Thursday, 14 January 2016: 9:15 AM
Room 352 ( New Orleans Ernest N. Morial Convention Center)
Our understanding of the Pacific Decadal Oscillation (PDO) and its related Pacific-wide manifestation, the Interdecadal Pacific Oscillation (IPO), is limited, due to short observational records, uncertainty in palaeoclimate reconstructions and imperfect model simulations. This presentation summarizes recent work on: (i) developing a new index for the IPO, (ii) reconstructing the IPO from a multi-proxy network of palaeoclimate data spanning the Pacific basin and (iii) assessing the performance of pre-industrial CMIP5 model experiments in characterizing the IPO. The newly-developed tripole index (TPI) tracks the distinct tripole pattern of Pacific sea surface temperature anomalies (SSTA) varying on decadal timescales. The index is computed as the difference between the SSTA averaged over the central equatorial Pacific and the average of the SSTA in the Northwest and Southwest Pacific. The TPI timeseries bears a close resemblance to previously published indices, is free from assumptions about the nature of global warming and has the advantage of being simpler to compute and more consistent with methods used to track other climate modes. A new multi-proxy palaeoclimate reconstruction of the IPO is also presented, incorporating palaeoclimate records from around the Pacific basin.
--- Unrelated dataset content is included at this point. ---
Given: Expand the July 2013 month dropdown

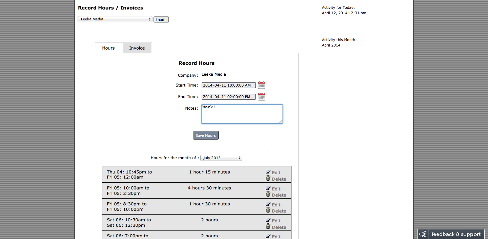Looking at the screenshot, I should tap(221, 158).
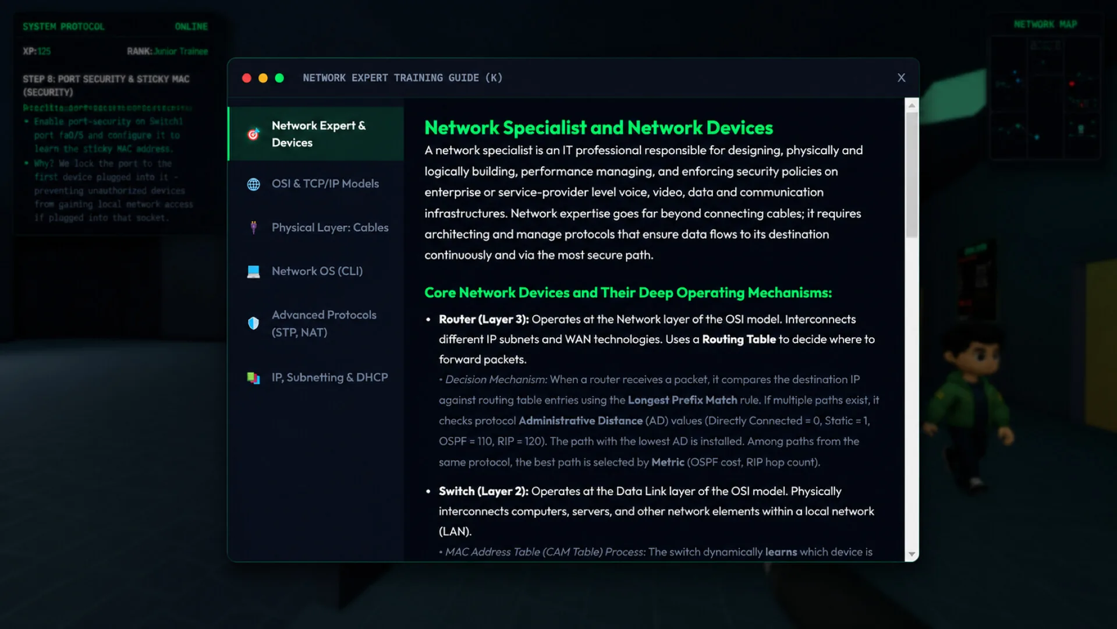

The reconstruction provides the latest annually-resolved estimate of the temporal variability of the IPO in the past several centuries. The spatial and temporal representation of the IPO in CMIP5 models is also investigated and compared to observations. The implications for decadal-scale hydroclimatic variability and periods of surface warming acceleration and hiatus are discussed.